Kamińska tłumaczy, że przeniesienie uczniów szkół zagranicznych do polskich nie odbywa się pomiędzy klasami równorzędnymi. Oznacza to, że nastolatek z drugiej liceum może trafić np. do klasy pierwszej.
– Uczniów przyjmuje się w zależności od ich wieku oraz skończonych klas – wyjaśnia dyrektorka VI LO. Jak dodaje, liczba ewentualnych nastolatków z Ukrainy, którzy zostaną skierowani do jej szkoły, może stworzyć konieczność utworzenia dodatkowej klasy. – W niektórych oddziałach rzeczywiście jest dużo młodzieży, ale to jest kwestia organizacyjna – dodaje.
Na ten moment w szkole nie uczy się młodzież z Ukrainy. Dyrektorka martwi się jednak o uczennicę, która ma tam rodzinę.
– Jest w trudnej sytuacji. Jej mama pracuje za granicą i wraca do Polski, dziewczyna bardzo się martwi, czy uda jej się bezpiecznie przyjechać. My też czekamy, żeby szczęśliwie wróciła, bo dziecko bardzo się denerwuje. Musimy otoczyć takie osoby przynajmniej opieką psychologiczną.
III Liceum Ogólnokształcące im. Unii Lubelskiej czeka na wytyczne z miejskiego wydziału oświaty i do nich dostosuje ewentualne przygotowania szkolnych ławek dla ukraińskiej młodzieży. Dyrektor placówki zapowiada jednak, że jej społeczność zaangażuje się w pomoc materialną dla uchodźców. Szkolny samorząd miał pracowitą końcówkę ferii, bo zaangażował się w przygotowania zbiórki środków higieny osobistej, która rozpocznie się wraz z powrotem uczniów do szkoły po feriach i nauce zdalnej. Czy sytuacja na wschodzie będzie poruszana na zajęciach?
– Szkoła będzie realizować podstawę programową, bo nie może jej dowolnie zmieniać. Jeśli jednak zaistnieje potrzeba dodatkowych informacji, wtedy zareagujemy – deklaruje Grzegorz Lech, dyrektor „Unii”.
W VI LO problem sytuacji na wschodzie ma być poruszany na godzinach wychowawczych.

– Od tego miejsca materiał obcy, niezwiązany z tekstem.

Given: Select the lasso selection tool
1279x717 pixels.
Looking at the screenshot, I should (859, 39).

– Rozmawiałam z nauczycielem prowadzącym edukację dla bezpieczeństwa. Ma przygotować informacje, które później wychowawcy będą przekazywać uczniom. Dzięki nim młodzież będzie ukierunkowana, jak funkcjonować w tej sytuacji – mówi Marzena Kamińska. Zapewnia, że uczniowie jej szkoły również włączą się w pomoc materialną uchodźcom.

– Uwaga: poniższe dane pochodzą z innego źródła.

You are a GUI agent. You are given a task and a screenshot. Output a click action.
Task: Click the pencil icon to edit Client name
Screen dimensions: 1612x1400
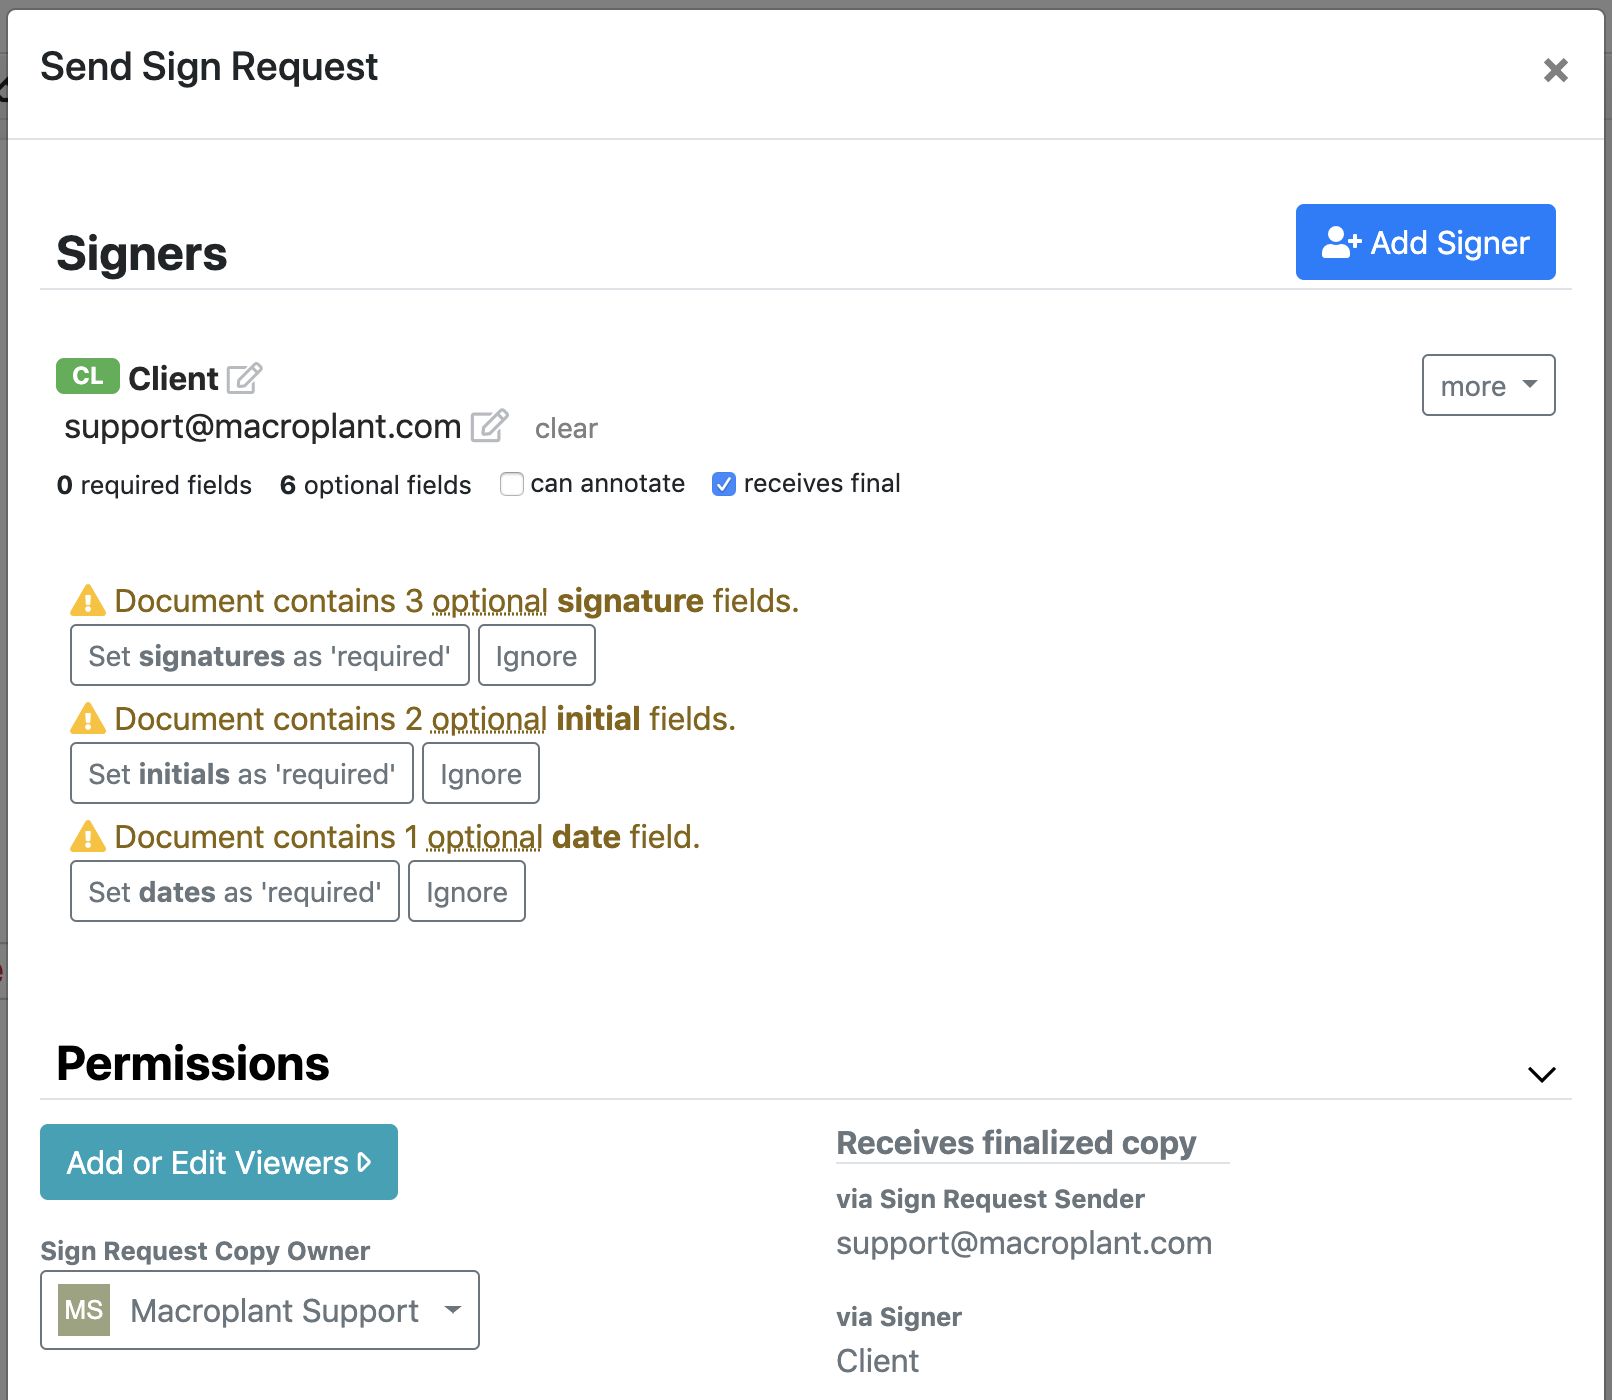click(246, 378)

Obojętnie nad losem szukających bezpiecznego schronienia Ukraińców nie przejdzie także społeczność SP 2, w której również szykuje się zbiórka na rzecz potrzebujących. Dyrektorka ma również świadomość, że wojna w Ukrainie to historia, która dzieje się na naszych oczach. Jak przypuszcza, uczniowie stamtąd będą dla polskich dzieci bohaterami.
– To jest lekcja o tym, jak ważny jest pokój na świecie i dbanie o niego. Wojna jest też okazją do nauki walki o niepodległość i tego, że trzeba sobie pomagać. To bardzo trudna lekcja – podsumowuje Danuta Giletycz.
- Ostrzał w pobliżu naszej granicy. Zginęły cztery osoby
- Te fotografie chwytają za serce. Dzień na granicy w Hrebennem [DUŻO ZDJĘĆ]
- Giełda staroci na placu Zamkowym. Jakie perełki czekają na lublinian? [ZDJĘCIA]
- Relacja z 60. Plebiscytu Sportowego. Wypowiedzi laureatów i dużo zdjęć
- Paczki PCK Lublin ruszyły „Na pomoc Ukrainie!” (ZDJĘCIA)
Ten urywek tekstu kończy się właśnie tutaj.